My basic feelings about the Fourth of the July holiday are unchanged from last year. I read two things that moved me yesterday, however: one by a recent immigrant, written with reference to his son, and the other a quote by the late American humorist Erma Bombeck: “You have to love a nation that celebrates its independence every July 4, not with a parade of guns, tanks, and soldiers who file by the White House in a show of strength and muscle, but with family picnics where kids throw Frisbees, the potato salad gets iffy, and the flies die from happiness. You may think you have overeaten, but it is patriotism.”
I fear I lack the poetic gifts to write effectively about fireworks. Something about them is so ineluctably fleeting that I feel a bit silly, talking about the excitement I feel watching the light particles rush on the curves that lead to their endpoints, when a second later, they reach them, the sparkling light is gone, and nothing but smoke hangs in the air. As if the night sky burst with excitement only to leave nothing for me to think about except — nothing. By the time I have the words to describe the effect, the effect has disappeared. For the spectator, it all forbids overthought.

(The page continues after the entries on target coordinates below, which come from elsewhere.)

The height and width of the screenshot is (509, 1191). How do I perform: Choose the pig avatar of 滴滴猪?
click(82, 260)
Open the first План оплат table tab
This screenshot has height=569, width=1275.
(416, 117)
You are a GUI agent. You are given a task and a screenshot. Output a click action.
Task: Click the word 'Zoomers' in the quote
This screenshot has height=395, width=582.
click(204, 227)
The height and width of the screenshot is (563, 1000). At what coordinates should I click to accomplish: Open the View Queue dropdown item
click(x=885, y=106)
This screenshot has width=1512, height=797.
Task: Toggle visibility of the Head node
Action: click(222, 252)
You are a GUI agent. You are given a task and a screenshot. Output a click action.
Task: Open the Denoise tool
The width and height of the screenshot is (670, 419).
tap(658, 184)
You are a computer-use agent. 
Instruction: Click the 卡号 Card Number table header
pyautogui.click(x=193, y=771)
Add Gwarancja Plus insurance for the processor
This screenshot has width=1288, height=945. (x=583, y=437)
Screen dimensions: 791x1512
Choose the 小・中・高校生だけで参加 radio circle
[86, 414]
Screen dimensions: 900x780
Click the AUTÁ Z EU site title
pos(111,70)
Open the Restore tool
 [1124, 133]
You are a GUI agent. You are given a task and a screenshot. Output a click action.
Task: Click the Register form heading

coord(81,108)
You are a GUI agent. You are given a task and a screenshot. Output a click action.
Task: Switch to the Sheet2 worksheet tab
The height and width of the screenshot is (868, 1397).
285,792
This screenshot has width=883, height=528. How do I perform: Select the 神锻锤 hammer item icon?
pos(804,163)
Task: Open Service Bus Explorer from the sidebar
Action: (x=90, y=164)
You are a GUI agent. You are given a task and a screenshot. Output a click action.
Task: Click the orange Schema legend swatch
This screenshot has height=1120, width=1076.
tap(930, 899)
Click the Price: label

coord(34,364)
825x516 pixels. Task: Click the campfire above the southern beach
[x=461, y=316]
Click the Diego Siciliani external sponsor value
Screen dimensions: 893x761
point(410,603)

Last year I cooked the typical Midwestern U.S. Fourth of July picnic fare, and we watched the township display from our backyard with my brother’s family. This year, my mother ate prune juice, pureed tomato soup, skim milk, and raspberry sherbet, I ate nothing because I missed the cafeteria closing time, and my father is not allowed to drive after dark, so he went home and the church ladies fed him. Mom and I had the best seats for a display that we’ve ever had — the park where the fireworks are shown in this city is about 200 m as the crow flies from her hospital room. So we sat at the window (after unhooking and rehooking IV, oxygen, catheter, analgesic, and pulse ox, plus the electricity that runs the monitor) in 70 degree temperatures, in comfortable chairs, with no mosquitoes, the sixth floor the perfect height for looking over the trees. First came a promenade of boats lit up for the holiday, and then the fireworks. The floor was almost empty, too, as no surgeries were scheduled yesterday, so it felt like someone, somewhere, was shooting rockets just for us. The window was small, so I pushed my mother toward it and then sat behind her with my chin propped on her shoulder.
It was a strange sort of gift but one we needed, forty-five minutes of instantaneity, in sharp contrast to yet another day of watching urine drip into a reservoir and wondering what would happen if it didn’t drip faster, painting out all sorts of dire futures that no one was talking about. As each shell catapulted to the top of its arc, exploded, stunned our eyes, fell, and disappeared, we had nothing to do but react — the event was there, and then gone, gone as fast as if it had never been, with no future at all to think about.
When it was over, I unhooked the rehooking and then rehooked it again to the bed after she moved there. We prayed the evening prayer — for into your hands I commend myself, body and soul, and all things — and Nurse Kevin came to do evening vitals and give a sleeping pill. His hands were very gentle.